Book Review: A Gentleman in Moscow, by Amor Towles

Book+Review%3A+A+Gentleman+in+Moscow%2C+by+Amor+Towles

Noel Wang, Freelance Editor

 

“I have been known to fence with a quill.”

— Amor Towles

Amor Towles’ novel, A Gentleman in Moscow, opens with a map drawing of Moscow, Russia, in the year 1922. An inset map focuses on the Theatre Square, a small area encompassing a few city blocks, and notable buildings such as the Bolshoi Ballet and the Metropol Hotel, where the entire story takes place. Count Alexander Rostov is sentenced to house arrest in the hotel, ironically rendering the map useless in a way; in studying the map, the reader learns about a world that the protagonist himself cannot access. However, despite the limiting quarters of the hotel’s walls, the Count’s world (and the reader’s) expands with Towles’ brilliant writing. The Metropol Hotel becomes his entire universe. The patrons, the staff, and the events come to life easily within the pages of the novel, and each description of the hotel’s assorted occupants, each unfolding of the plot, each precise action the Count takes unfolds with stunning clarity.

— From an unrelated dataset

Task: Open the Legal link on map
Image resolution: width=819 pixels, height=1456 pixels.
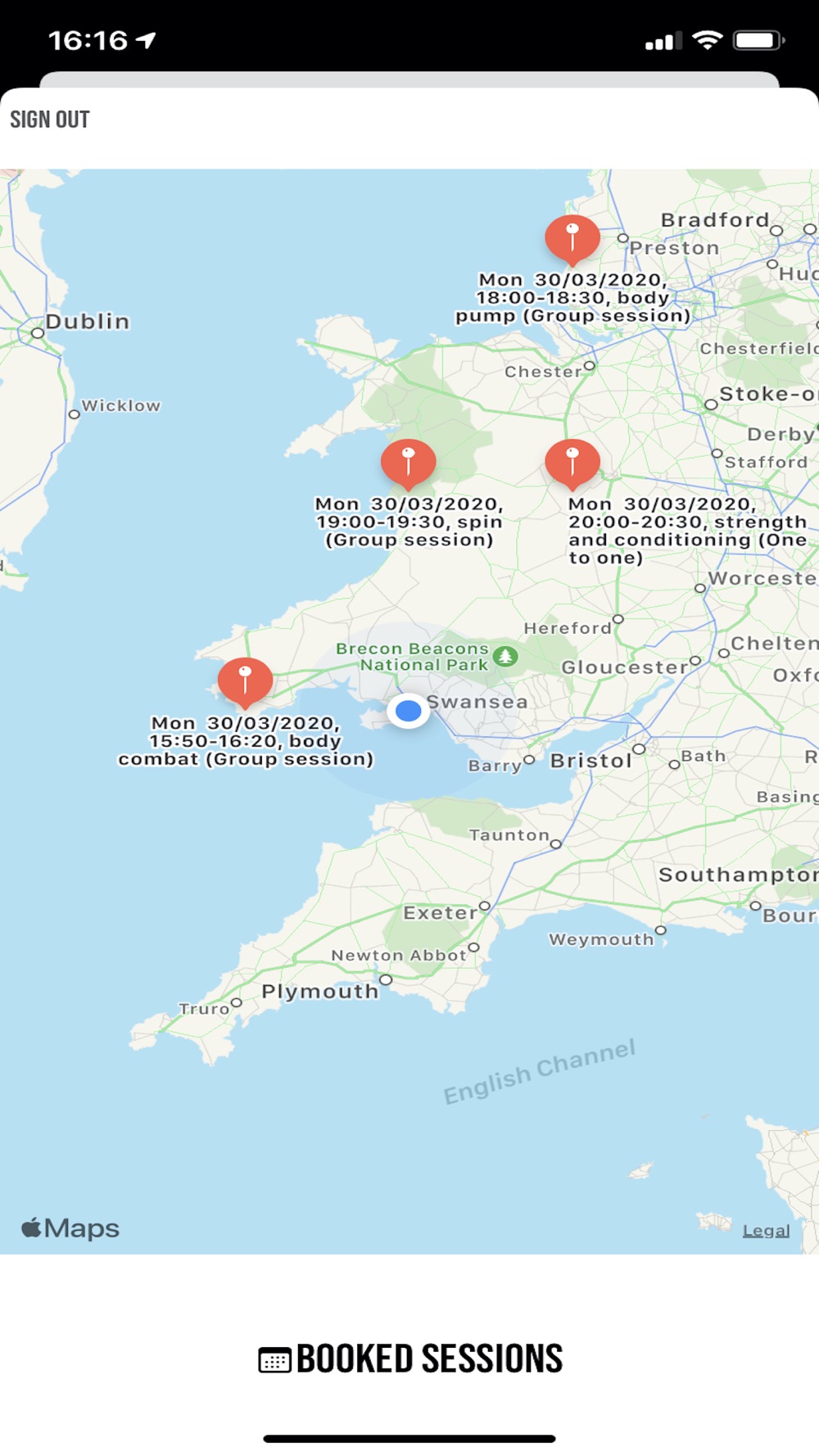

The plot begins simply. In 1922, the Count Alexander Rostov, a 33-year old Russian aristocrat, is sentenced to house arrest at the Metropol Hotel in Moscow. Earlier, during the Russian Revolution, the Count had penned a poem of “a call to action,” which offset the crime of his noble status and rendered his punishment less severe—imprisonment, as opposed to execution. The novel, however, does not have a strong central plot, mainly focusing on the extraordinary life of the Count. Perhaps the narrowing of his world allows all within it to come into focus. Take for instance, the maître d’hôtel:

“Andrey was handsome, tall, and graying at the temples, but his most distinguishing feature was not his looks, his height, or his hair. It was his hands. Pale and well manicured, his fingers were half an inch longer than the fingers of most men his height. Had he been a pianist, Andrey could easily have straddled a twelfth. Had he been a puppeteer, he could have performed the sword fight between Macbeth and Macduff as all three witches looked on. But Andrey was neither a pianist nor a puppeteer—or at least not in the traditional sense. He was the captain of the Boyarsky, and one watched in wonder as his hands fulfilled their purpose at every turn.”

— Amor Towles

The Count has the unusual ability to observe small and often overlooked details, such as Andrey’s hands, thus granting the reader an exclusive look into the world as he sees it. Yet, the Count’s character becomes more nuanced as the novel progresses and more about his character is revealed. His past haunts him, while new life and new revelations are revealed. Characters migrate in and out of his life almost arbitrarily, and what appears to be the main plot shifts consistently. The Count learns lessons as the years turn to decades (the novel extends from 1922-1954), as noted in 1954:

“Alexander Rostov was neither scientist nor sage; but at the age of sixty-four he was wise enough to know that life does not proceed by leaps and bounds. It unfolds. At any given moment, it is the manifestation of a thousand transitions. Our facilities wax and wane, our experiences accumulate, and our opinions evolve—if not glacially, then at least gradually.”

— Amor Towles

The events in the Count’s life itself comprise a plot that must be parried with poise, a conundrum to be contemplated. There is beauty in his microcosm of what seems to be a prison, filled with infinite possibilities and endless travelers that come and go through the hotel’s revolving doors. And perhaps, this is how life itself unfolds for all of us. The novel provokes the reader to consider who (or what) occupies their own “Metropol hotel” and how their perceptions and their resulting actions have the potential to affect the world around them, no matter how insignificant the person, their action, or their influence may seem.